頌秋自顧自的說:“察昆殺死了我的愛人,把我搶走,關進他的籠子。他虐待我羞辱我,盲目擴張鴉片種植區和武裝勢力,不過都是嫉妒父親比他先一步擁有了我,而他不能。”

頌秋像訴說著尋常往事,冷淡的神情全然不像剛才在宴會廳時的唯唯諾諾。心中也曾猜想過他們之間違背倫理的關係現在被倏然落實,易謙複雜的情緒一時間像潮湧退去的海水。

還好此刻,手表已然轉到整點的指針,打破了這份詭異的沉默。

“...我會盯著警方按照你的計劃行動,也會如約幫你攔下察昆的人,剩下的..,你自己看著辦吧,預祝今晚一切順利。”

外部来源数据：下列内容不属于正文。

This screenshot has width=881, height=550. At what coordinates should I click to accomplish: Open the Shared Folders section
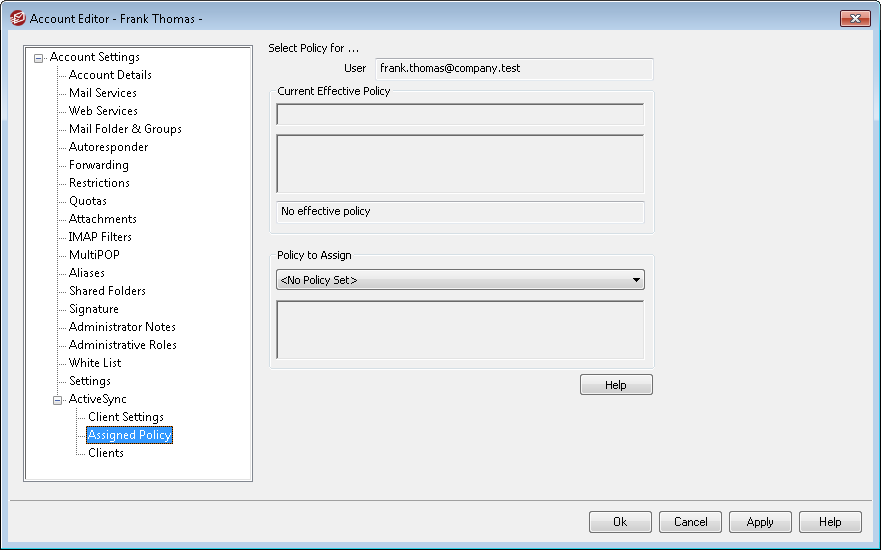pos(107,291)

在同一片夜幕下,隨著中式宴會廳裏打扮風騷的女伴手裏香檳乍響掉落,碎裂發出的一聲尖叫。遠在遙遠的A市,遠比清邁的雨要下得大的多的夜裏,季秋寒獨自一個人到了景江大廈樓下。

景江大廈周圍是一片荒涼的工地,大廈也尚未正式竣工,它實際上就是一幢依附在與它緊密相連的新建購物中心的寫字樓。

季秋寒的手機被方斌用警局的設備監聽,他抹了一把臉上冰冷的雨水,衝進未竣工的大樓。

水泥樓梯上還堆著不少建築垃圾,季秋寒的神經被蘇小娜此刻的安危牽扯地猶如緊緊一束即將崩斷的鋼絲,他已經失去了季夏,他無法接受蘇小娜在他的眼皮底下再出任何意外。

他急促地喘息上樓,回蕩在黑暗中空無一人的樓梯上,像怪物蟄伏在角落的翕息。

心下剛數到十二樓,他就聽見一聲鋼管敲擊在骨骼上的悶響。

“方斌!!”

昏暗粗糲的水泥地上,吳儲被反綁著雙手,從頭流下的鮮血順著緊緊勒在嘴上的黑色膠帶,淌進青筋暴起的脖子裏。

吳儲看見季秋寒,驚錯地眼睛一下子驟然睜大。

方斌站在他身後,神情冷然地手持著一截鋼管,

“季哥,你終於來了。”

方斌踢了踢腳邊狼狽不堪的吳儲:“這兒有個人一直在擔心你,不但悄悄跟蹤了我,竟然還想著提醒你報警。我跟他打賭,賭隻要拿一個蘇小娜威脅你,就可以輕而易舉的讓你不顧一切,乖乖按照我說的做。”

“吳儲,看見了麽?我贏了,你的季隊還是來了。”

季秋寒鎮下心神,環視了這空蕩的一層,並沒有蘇小娜的影子,外麵是電閃雷鳴。

“方斌,你想要乾什麽?我們之間的事,別把無辜的人牽扯進來。”

“無辜?”方斌笑了一聲:“你是說吳儲無辜麽?季隊,如果你知道他為了得到你,製造了高架上的那場車禍想要乾脆的殺掉江湛,隻可惜江湛沒死,隻死了一條狗,你還會覺得他無辜麽?...當然,我也要謝謝他,如果不是他找他的叔叔幫了我一把,你的保護傘又怎麽會那麽著急的去泰國,好給我留出好好跟你回憶回憶過往的機會?”

季秋寒握緊了手:“你這話是什麽意思?”

方斌哼笑著:“季哥,其實我也要感謝你,如果沒有你叫我去你家辦案,我就不會有機會查到江湛的行程和那份墨帕礦區的所有權歸屬,就不會有資本和吳儲做交換,這一切恐怕都要推遲了。”

“....是你,”

從未想過的可能性在這一刻被始作俑者親口揭露,季秋寒眼底冷色蔓延,看著麵前陌生的方斌:

“所以江湛發生車禍和同一晚悅山被舉報的這兩件事都是你在幕後主使的。你利用吳儲,利用失勢的吳達山想要東山再起,讓他與江坤搭線。江坤早就不滿江湛撤手毒品生意,可他了解江湛,知道用江晚來威脅他是最有效的。他們投靠察昆,用你提供的文書,將毒品混進江晚名下的寶石礦區,再掩人耳目的運輸到各地。這就讓江晚在毫不知情的情況下坐實了名下產業參與運毒的罪名,他們以為這樣就能威脅江湛妥協,可事實上,這一切都是你推波助瀾下的結果。”

“季隊,你真的聰明。”

“恐怕要讓你失望了,”季秋寒冷冷道:“不出意外的話,今晚一過,察昆和江坤都不會再見到明天的太陽,無論他們曾許諾過你什麽好處,現在你什麽都得不到了。”